UCLA Library will be offer millions of its books online through the digital research collaboration HathiTrust. (Daily Bruin file photo)

By Irene Zhou

April 17, 2020 9:13 p.m.

UCLA Library has partnered with a large digital library to provide students and faculty with online access to more than 40% of the materials held in its collections.

HathiTrust is an association of academic and research libraries that preserves materials in a digital library.

During the COVID-19 pandemic, HathiTrust has provided member universities, including UCLA, with temporary online reading access to materials that currently cannot be accessed in person. Students and faculty will have access to these resources as long as the libraries are closed.

“We intend to expand fair use access to our corpus to ensure that the academic communities of our members can continue teaching and learning with HathiTrust resources if physical access to print collections is compromised during the COVID-19 pandemic,” said HathiTrust executive director Mike Furlough in a statement posted online.

Through HathiTrust, millions of printed books in the University of California libraries are temporarily available in digital form to any students, faculty or staff who need to access them, said Alison Scott, associate university librarian for collection management and scholarly communication at UCLA.

To access the digitized materials, UCLA students and faculty can log in to the HathiTrust Digital Library website and enter their campus information.

Many professors have had to rely on HathiTrust or other methods to find digital copies of texts or have had to alter their syllabus to favor newer texts.

By making digital materials accessible or adjusting text requirements so students do not have to buy books, UCLA can help to ease students’ stress, especially since many research fellowship grants will not be providing funding, said associate history professor Robin Derby.

“It’s been a challenge (to find ways to accommodate students’ new financial difficulties), but the library has partnered with different institutions to provide more e-book access and the resources they have made available helped solve a lot of my problems,” Derby said.

UCLA students and faculty also have expanded access to collections of several other large online research databases, including the National Emergency Library, ProQuest and EBSCO, while the pandemic is ongoing.

In addition to working with HathiTrust, UCLA Library staff is also pulling other resources together to figure out ways to help students and faculty access research during the pandemic, said Katherine Kapsidelis, a research and instruction librarian.

Kapsidelis and Matthew Vest, a music inquiry and research librarian at UCLA, collaborated on a library guide to temporary online resources students and faculty can access during the pandemic.

“UCLA was well prepared to provide this information online,” Vest said. “We have done a lot of work in subscription materials and support of open access initiatives, as well as online workshops and moving research consultations online.”

OpenUCLA, a current UCLA Library initiative, also intends to support online availability of research articles by launching a new website to offer students and faculty direct access to some digital collections and programs developed by UCLA Library.
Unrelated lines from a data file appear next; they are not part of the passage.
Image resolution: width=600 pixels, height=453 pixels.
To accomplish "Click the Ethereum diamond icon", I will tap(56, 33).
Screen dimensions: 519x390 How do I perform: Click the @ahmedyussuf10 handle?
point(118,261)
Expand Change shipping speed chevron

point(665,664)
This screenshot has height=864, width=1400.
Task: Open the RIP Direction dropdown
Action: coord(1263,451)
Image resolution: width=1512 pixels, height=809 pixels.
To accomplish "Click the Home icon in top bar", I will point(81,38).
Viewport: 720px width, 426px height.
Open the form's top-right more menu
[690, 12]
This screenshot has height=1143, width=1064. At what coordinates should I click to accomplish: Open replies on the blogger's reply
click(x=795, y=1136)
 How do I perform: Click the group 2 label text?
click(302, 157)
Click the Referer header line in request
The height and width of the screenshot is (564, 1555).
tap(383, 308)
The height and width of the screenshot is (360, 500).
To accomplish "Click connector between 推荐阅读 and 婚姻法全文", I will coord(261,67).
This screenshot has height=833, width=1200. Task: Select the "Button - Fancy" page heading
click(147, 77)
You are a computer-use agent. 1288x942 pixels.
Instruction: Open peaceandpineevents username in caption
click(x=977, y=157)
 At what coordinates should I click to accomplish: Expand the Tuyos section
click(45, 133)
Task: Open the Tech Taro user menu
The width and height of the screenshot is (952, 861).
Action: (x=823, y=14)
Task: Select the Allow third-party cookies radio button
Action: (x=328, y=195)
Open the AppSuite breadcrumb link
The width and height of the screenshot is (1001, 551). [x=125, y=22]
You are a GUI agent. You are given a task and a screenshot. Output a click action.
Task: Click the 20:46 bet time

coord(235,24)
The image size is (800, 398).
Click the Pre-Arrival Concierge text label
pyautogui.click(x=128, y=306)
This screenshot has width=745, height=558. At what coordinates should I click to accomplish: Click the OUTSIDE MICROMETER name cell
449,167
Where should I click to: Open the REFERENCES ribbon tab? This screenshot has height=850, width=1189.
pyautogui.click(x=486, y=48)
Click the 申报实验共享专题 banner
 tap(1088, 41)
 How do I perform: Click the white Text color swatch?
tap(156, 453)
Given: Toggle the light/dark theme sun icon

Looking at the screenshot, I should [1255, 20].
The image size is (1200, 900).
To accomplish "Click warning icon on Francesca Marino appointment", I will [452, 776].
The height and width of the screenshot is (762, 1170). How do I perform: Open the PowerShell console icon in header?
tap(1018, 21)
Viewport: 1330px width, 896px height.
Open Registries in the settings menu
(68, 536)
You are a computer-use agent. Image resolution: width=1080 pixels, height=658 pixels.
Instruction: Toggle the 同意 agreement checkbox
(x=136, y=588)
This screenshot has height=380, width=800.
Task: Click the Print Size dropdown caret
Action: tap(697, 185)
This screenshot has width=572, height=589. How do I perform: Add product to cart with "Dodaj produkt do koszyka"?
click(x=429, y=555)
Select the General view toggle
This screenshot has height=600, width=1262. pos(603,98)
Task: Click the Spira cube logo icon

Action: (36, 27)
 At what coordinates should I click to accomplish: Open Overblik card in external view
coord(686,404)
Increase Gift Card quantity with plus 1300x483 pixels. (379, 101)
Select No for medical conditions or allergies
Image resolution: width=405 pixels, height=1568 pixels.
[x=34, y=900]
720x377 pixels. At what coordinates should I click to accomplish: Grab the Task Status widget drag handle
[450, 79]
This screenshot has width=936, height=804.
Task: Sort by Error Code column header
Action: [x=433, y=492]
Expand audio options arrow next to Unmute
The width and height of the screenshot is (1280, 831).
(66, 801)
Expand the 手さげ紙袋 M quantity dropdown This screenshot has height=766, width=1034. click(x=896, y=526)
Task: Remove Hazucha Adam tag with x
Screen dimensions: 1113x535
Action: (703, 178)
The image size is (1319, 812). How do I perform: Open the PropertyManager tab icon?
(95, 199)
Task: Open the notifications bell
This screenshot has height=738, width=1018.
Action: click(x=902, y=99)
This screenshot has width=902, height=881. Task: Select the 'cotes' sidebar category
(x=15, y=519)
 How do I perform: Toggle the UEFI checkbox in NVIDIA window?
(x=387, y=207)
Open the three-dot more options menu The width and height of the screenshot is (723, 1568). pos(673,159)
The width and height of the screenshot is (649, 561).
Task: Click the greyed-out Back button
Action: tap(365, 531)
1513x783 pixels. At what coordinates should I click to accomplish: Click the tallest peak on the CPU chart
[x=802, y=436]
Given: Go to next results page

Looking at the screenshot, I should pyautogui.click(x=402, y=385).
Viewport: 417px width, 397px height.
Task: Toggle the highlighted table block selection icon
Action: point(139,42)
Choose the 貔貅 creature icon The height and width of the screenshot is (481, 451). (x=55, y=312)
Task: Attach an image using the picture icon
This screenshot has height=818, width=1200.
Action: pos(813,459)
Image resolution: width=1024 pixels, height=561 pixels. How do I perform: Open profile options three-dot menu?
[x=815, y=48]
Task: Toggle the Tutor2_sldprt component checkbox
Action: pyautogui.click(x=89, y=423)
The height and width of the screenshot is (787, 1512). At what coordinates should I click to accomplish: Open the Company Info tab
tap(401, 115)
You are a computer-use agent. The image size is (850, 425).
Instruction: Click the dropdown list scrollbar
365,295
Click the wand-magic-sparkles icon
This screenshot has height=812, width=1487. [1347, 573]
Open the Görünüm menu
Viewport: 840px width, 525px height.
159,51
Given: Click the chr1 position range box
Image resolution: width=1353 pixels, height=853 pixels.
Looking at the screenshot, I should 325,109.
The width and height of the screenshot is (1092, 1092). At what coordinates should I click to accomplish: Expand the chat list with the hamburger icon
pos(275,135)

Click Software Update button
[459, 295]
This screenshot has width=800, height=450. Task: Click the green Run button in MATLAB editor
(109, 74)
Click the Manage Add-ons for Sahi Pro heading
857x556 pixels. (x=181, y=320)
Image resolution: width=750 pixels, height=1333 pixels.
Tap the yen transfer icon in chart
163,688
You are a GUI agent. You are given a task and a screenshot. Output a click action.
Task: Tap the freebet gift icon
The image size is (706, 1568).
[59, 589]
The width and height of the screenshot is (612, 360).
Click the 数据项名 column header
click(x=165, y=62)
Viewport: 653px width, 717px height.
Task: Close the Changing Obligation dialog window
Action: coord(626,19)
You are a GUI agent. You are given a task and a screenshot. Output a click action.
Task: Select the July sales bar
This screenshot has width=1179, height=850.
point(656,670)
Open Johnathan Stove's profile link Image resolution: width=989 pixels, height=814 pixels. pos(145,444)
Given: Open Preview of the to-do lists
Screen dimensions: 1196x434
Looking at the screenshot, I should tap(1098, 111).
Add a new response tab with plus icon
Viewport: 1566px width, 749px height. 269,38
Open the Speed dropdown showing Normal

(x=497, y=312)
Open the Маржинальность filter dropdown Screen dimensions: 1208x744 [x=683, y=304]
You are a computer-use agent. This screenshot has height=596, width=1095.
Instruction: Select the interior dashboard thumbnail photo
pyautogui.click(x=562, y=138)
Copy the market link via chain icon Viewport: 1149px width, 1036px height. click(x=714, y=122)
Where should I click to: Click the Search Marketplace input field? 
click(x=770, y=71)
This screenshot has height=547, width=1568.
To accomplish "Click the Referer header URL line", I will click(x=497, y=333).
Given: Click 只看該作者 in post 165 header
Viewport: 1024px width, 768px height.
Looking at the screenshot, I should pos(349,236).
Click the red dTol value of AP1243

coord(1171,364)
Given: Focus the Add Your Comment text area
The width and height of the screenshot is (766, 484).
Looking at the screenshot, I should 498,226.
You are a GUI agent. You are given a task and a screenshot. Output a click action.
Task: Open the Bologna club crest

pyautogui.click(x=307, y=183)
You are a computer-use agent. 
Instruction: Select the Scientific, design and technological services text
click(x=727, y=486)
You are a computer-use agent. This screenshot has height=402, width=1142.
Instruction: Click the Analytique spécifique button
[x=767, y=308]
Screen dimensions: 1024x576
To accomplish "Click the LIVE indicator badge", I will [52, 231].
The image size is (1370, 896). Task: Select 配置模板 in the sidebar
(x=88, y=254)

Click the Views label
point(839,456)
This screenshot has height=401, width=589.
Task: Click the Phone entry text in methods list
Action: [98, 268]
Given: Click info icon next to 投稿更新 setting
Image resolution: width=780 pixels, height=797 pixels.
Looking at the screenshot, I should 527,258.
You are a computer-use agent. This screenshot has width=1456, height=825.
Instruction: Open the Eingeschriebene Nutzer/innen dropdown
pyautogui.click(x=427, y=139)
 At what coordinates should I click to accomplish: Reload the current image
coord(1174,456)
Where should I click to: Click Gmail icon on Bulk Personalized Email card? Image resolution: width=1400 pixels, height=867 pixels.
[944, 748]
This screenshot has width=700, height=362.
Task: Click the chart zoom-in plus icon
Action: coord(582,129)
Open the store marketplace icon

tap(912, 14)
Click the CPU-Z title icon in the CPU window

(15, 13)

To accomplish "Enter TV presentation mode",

It will be available within the next few weeks, Scott said.

OpenUCLA was developed by UCLA Library as a new interface for research communication by making UCLA’s research and digital collections globally accessible and affordable for students and faculty.

“We really want to do everything that we can to help students and instructors access and use those resources because we’re hoping that it’s one less source of stress for everybody in this otherwise very difficult moment,” Kapsidelis said.